Wednesday, 12 January 2011

Bilingual Road Signs show wrong direction

I have no problem with the Irish Language. I think it should be taught and I think funding should be provided to ensure that it stays a relevant and dynamic part of our culture. It is an awful shame that it has become such a divisive issue and is often used as a political tool. I think both sides are guilty of this when really, it should be an issue that connects people rather than divide them.


Saying this, the announcement from DRD that it is considering plans for the introduction of bilingual road signs smacks of nothing more than political point scoring and electioneering.


Firstly, we don't need road signs to be bilingual. The overwhelming majority of our citizens can read English. Those that can't have no problem interpreting road signs because they are helpfully accompanied by graphics. Besides, you don't have to understand French to know what a sign saying "Paris 50km" indicates. Road signs are there to provide guidance in the clearest possible terms, they're not there to serve any other political purpose.


Secondly, there is no requirement for this action. It has been defended by some in Sinn Fein as the Minister just carrying out an obligation placed on him by the EU. Nonsense. There is no such obligation.


Third; the Money. No matter what SF may say, this will cost money. The consultation and debates will cost money, the provision of the signs (regardless of the mechanics of how they're paid for) will cost money. I'm not sure if Sinn Fein have noticed but money is a little tight these days.

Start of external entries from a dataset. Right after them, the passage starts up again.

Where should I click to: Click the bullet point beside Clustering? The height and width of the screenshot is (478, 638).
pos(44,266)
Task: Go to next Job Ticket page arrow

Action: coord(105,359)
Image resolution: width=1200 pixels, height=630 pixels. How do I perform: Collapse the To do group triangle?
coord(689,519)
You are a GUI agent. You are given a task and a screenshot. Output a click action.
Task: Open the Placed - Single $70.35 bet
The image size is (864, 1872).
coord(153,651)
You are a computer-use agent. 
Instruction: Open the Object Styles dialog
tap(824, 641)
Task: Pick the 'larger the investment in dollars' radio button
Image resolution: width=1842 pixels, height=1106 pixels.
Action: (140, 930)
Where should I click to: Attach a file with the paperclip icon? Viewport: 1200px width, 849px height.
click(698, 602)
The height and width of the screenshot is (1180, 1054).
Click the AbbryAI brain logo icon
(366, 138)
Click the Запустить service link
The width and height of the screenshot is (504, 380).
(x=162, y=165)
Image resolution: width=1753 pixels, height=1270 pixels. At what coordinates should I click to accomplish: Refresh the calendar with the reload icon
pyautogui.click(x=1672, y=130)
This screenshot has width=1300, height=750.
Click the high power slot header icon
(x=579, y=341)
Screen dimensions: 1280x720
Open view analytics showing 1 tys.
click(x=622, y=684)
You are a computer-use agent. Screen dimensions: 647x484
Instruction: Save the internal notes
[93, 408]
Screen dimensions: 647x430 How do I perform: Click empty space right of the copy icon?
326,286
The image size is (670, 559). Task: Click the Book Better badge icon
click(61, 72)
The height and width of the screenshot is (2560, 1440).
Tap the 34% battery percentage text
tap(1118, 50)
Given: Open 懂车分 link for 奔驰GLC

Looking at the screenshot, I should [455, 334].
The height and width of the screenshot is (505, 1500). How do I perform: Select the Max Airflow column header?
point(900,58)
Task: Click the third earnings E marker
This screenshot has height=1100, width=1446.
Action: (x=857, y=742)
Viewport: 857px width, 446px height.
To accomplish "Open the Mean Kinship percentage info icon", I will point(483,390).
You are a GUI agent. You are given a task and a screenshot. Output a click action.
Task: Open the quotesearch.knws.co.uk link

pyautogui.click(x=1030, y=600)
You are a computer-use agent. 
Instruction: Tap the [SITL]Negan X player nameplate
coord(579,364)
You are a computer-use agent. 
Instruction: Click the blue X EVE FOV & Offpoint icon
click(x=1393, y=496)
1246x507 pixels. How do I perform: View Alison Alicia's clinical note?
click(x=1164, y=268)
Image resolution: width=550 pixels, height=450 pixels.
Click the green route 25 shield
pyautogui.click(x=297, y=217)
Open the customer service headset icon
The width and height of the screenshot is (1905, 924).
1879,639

There has been criticism from Alliance that the proposals will ghettoise some areas of Northern Ireland. Whilst I would maybe not use that terminology, I can see where they are coming from. The plans do not call for all road signs to be bilingual, it calls for the law to allow bilingual road signs in areas that want them. Surely SF must be able to see that this will once again divide communities that were only just getting to grips with normality?


And of course, there is an election looming up ahead. Sinn Fein are not a cross community party. They exist only to serve those who agree with them. Fortunately for them, this represents a large chunk of the community and as such, under the conditions of government, they will stay in power providing they pander to their base. This move is precisely that; a pander to their republican, nationalist base.


All of this adds up to a wholly sorry state of affairs from Sinn Fein and the Minister: A poorly thought through policy, hijacking an issue, ignoring the wishes of the 'whole' community in favour of a section and spending money that doesn't need to be spent at a time when we can least afford it.